Introduction: Alkaloids derived from M. cordata (Papaveraceae family), have been found to display antineoplastic activity in several types of Cancer. However, the antitumor effects and mechanisms of a new alkaloid extracted from the fruits of M. cordata, named 6-Methoxydihydroavicine (6-ME), remains unclear in the case of ovarian Cancer (OC). Methods: CCK-8 assay was employed to analyze the cell viabilities of OC cells. RTCA, and colony-formation assays were performed to measure OC cell growth. Alterations in Apoptosis and ROS levels were detected by flow cytometry in accordance with the instructions of corresponding assay kits. A Seahorse XFe96 was executed conducted to confirm the effects of 6-ME on cellular bioenergetics. Western blot and q-RT-PCR were conducted to detect alterations in target proteins. The subcutaneous xenografted tumor model of OC was used to further validate the anti-tumor activity of 6-ME in vivo. Results: Here, we reported for the first time that 6-ME inhibits OC cells growth in vitro and in vivo. Meanwhile, we found that 6-ME showed great antineoplastic activities by disrupting mitochondria homeostasis and promoting Apoptosis in OC cells.

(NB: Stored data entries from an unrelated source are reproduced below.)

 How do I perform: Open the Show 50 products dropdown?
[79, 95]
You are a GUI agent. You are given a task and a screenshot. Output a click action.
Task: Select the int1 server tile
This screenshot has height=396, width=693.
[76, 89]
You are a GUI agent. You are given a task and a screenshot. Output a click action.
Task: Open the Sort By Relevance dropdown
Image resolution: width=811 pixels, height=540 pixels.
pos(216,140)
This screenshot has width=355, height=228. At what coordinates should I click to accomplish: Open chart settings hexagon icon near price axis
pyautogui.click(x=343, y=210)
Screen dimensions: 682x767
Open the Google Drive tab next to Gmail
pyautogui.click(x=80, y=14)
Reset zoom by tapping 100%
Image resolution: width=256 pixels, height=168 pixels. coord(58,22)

Further investigation of the upstream signaling of Apoptosis revealed that 6-ME-triggered Apoptosis was induced by Reactive Oxygen Species (ROS)-mediated mitogen-activated protein kinase (MAPK) activation and mitochondria dysfunction in OC cells. Furthermore, we found oxaloacetic acid (OAA), a crucial metabolite has been proved to be related to NADPH production, can block the cytotoxicity and accumulation of ROS caused by 6-ME in OC cells. Discussion: In summary, our data show that 6-ME exhibits cytotoxicity to OC cells in a ROS-dependent manner by interrupting mitochondrial respiration homeostasis and inducing MAPK-mediated Apoptosis. This evidence suggests that 6-ME is a promising remedy for OC intervention.

6-methoxydihydroavicine (6-ME); MAPK; mitochondria homeostasis; ovarian cancer (OC); oxaloacetic acid (OAA) metabolism; reactive oxygen species (ROS).